Zomato Gold appears to have hit a bit of a sweet spot — with restaurants proliferating across urban India, and restaurant-goers keen to try out new places, Zomato Gold has been a godsend for those with stretched budgets. The service allows subscription holders to get a dish or equal or lower value for free when they order a dish, and a drink for free when they order a drink. This effectively ends up halving restaurant bills for subscribers, and Indians seem to have determined the upfront fee is worth the savings each time they dine out.
Subscription services have been the flavour of the season among Indian companies — a flurry of online streaming services are doing well, including Hotstar, Netflix and Alt Balaji; Amazon has its own loyalty program in Amazon prime, and even MakeMyTrip has launched MakeMyTrip Black, a service that offers discounts for paying members.
But Zomato was really the only company that could’ve possibly launched a restaurant subscription service in India. Its app already listed nearly every restaurant in the country, and all it had to do was add a handy search for restaurants that had signed up for Zomato Gold. Its tech team was also able to create a workflow that was simple, yet foolproof — customers who wish to avail of Zomato Gold discounts generate a code on their Zomato apps, which they share with their servers before placing their order. And thanks to its decade-long presence in the space, it was able to bring on thousands of restaurants as partners when it first launched.

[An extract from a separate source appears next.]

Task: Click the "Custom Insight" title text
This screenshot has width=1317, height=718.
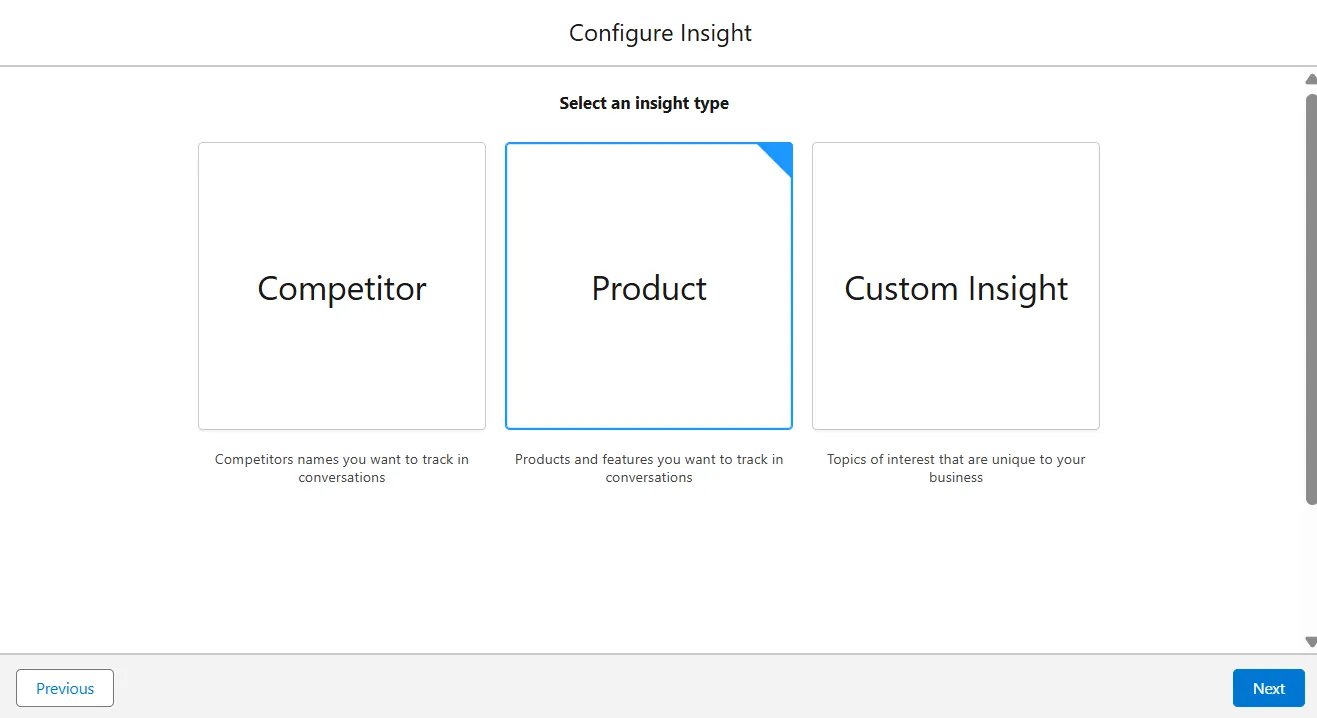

It’s still not clear how Zomato shares its subscription revenue with restaurants, or what arrangements restaurants join under, but restaurants seem to be eager to be listed on the platform. CEO Deepinder Goyal says that they get nearly 200 queries a month from restaurants that want to be a part of the program. Customers, too, seem to be eager to join — Zomato’s managed to get so many subscriptions that it’s currently not accepting new members. With both restaurants and customers eager to be a part of the service, and Zomato being smack in the middle of them both, Zomato Gold’s finding itself in a pretty sweet spot.